***** SUPPLIED MATERIAL

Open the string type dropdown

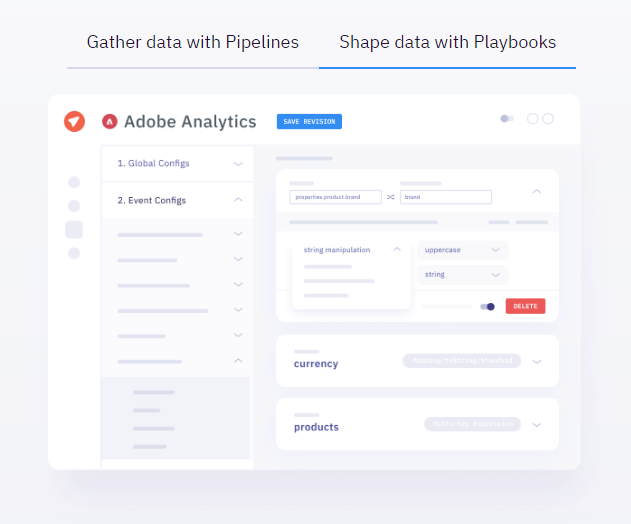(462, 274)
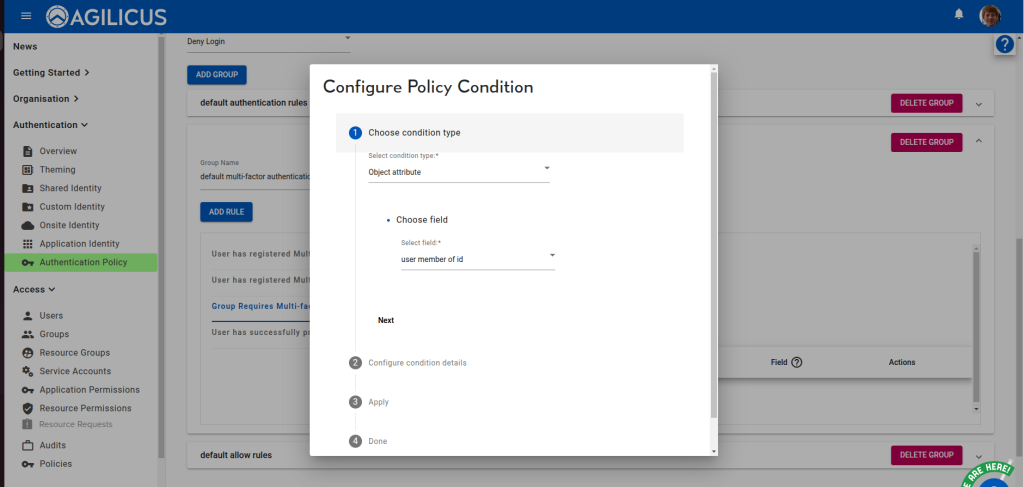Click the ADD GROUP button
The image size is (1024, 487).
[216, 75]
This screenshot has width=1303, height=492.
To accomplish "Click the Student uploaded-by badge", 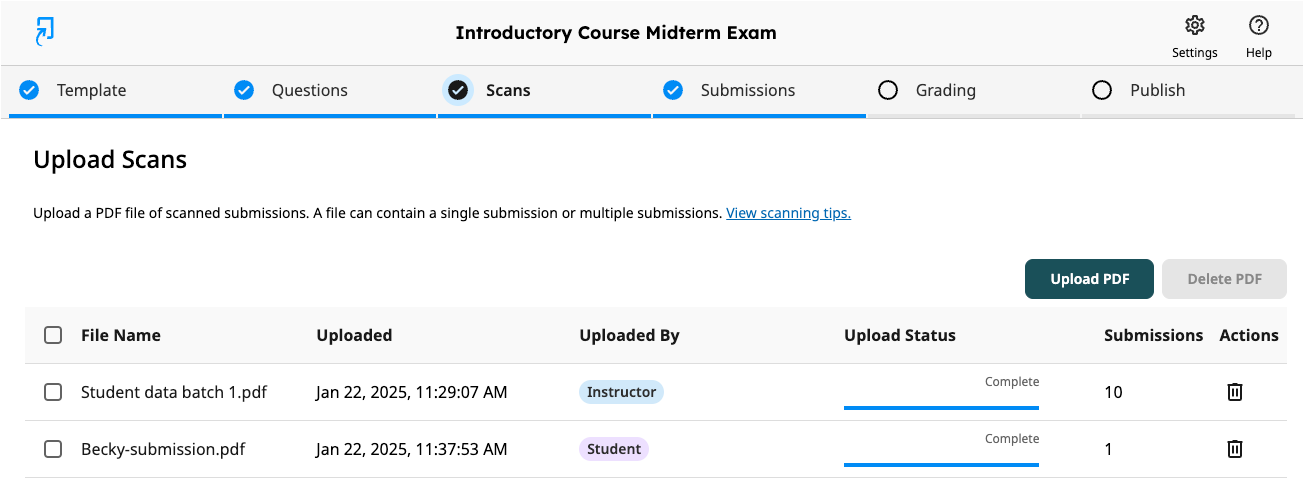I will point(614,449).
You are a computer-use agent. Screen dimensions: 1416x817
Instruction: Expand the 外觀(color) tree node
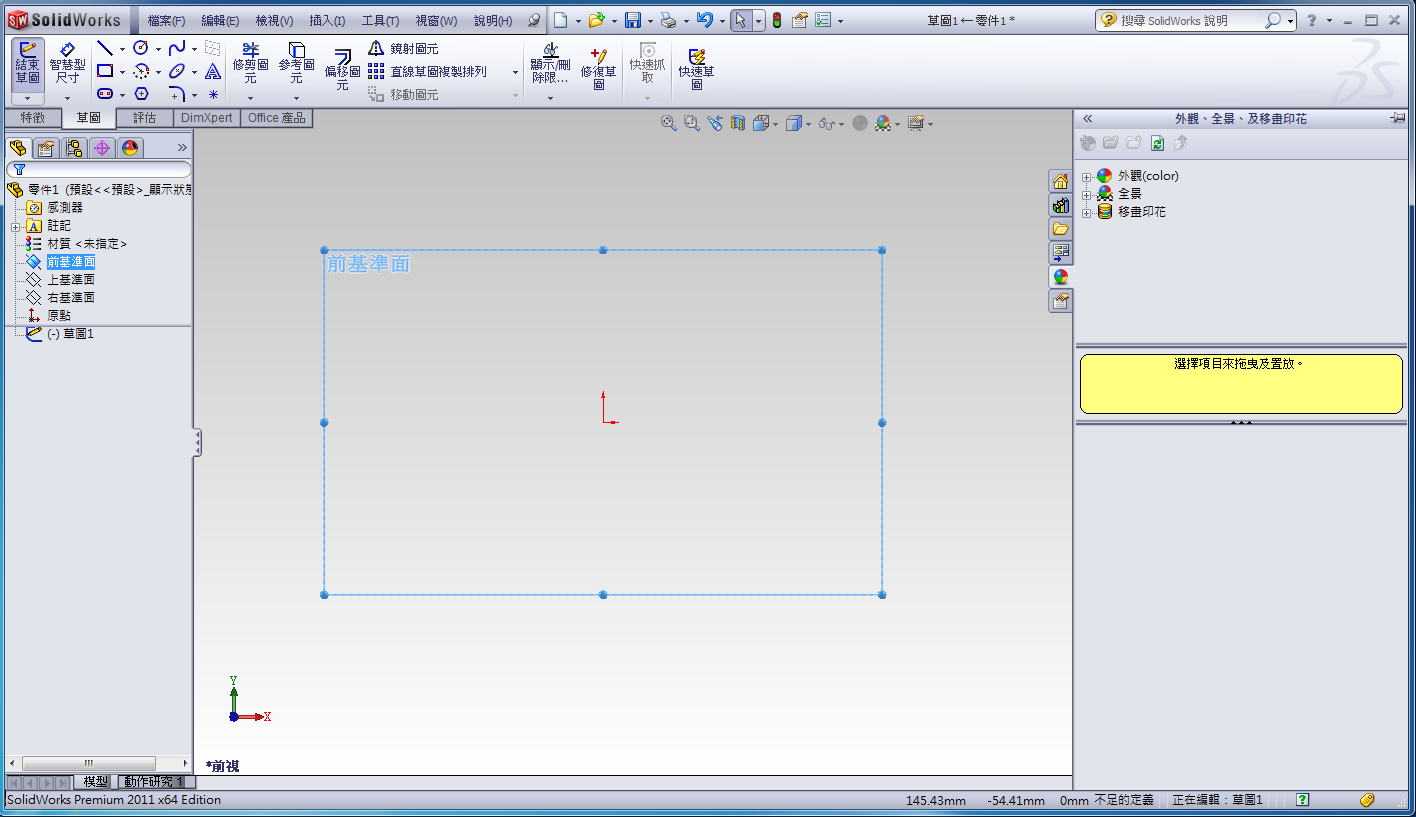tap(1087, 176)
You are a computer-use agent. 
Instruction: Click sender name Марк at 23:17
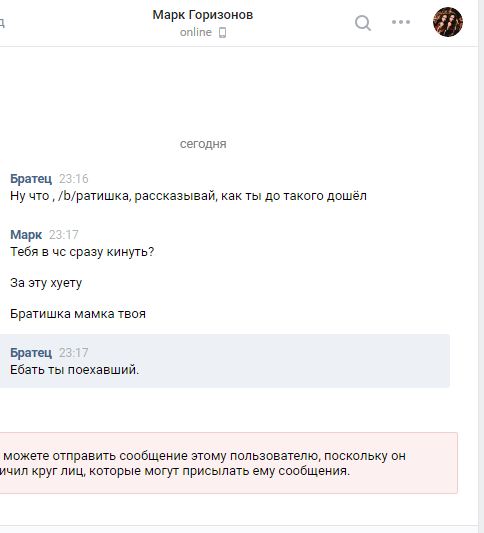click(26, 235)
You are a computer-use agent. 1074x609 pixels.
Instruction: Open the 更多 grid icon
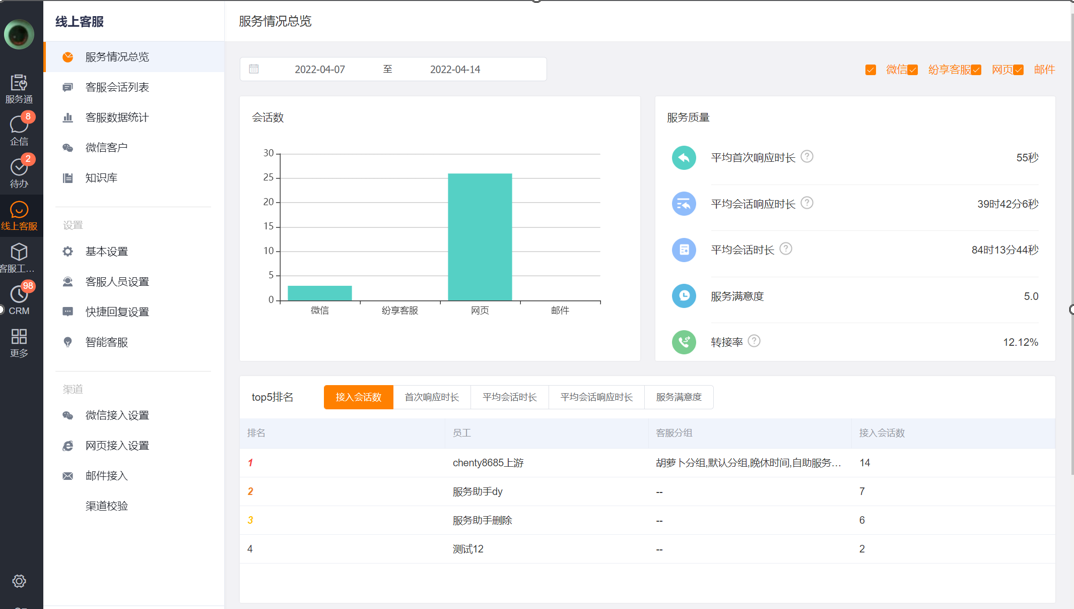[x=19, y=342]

**********

> _INSTRUCTIONS FOR THE TASK_:
Where the string "computer" appears in a line of the listing, copy that line.

> _COMPLETED TASK_:
You are a computer-use agent. Screen dimensions: 1416x817
You are a computer-use agent. 
You are a computer-use agent. 1074x609 pixels.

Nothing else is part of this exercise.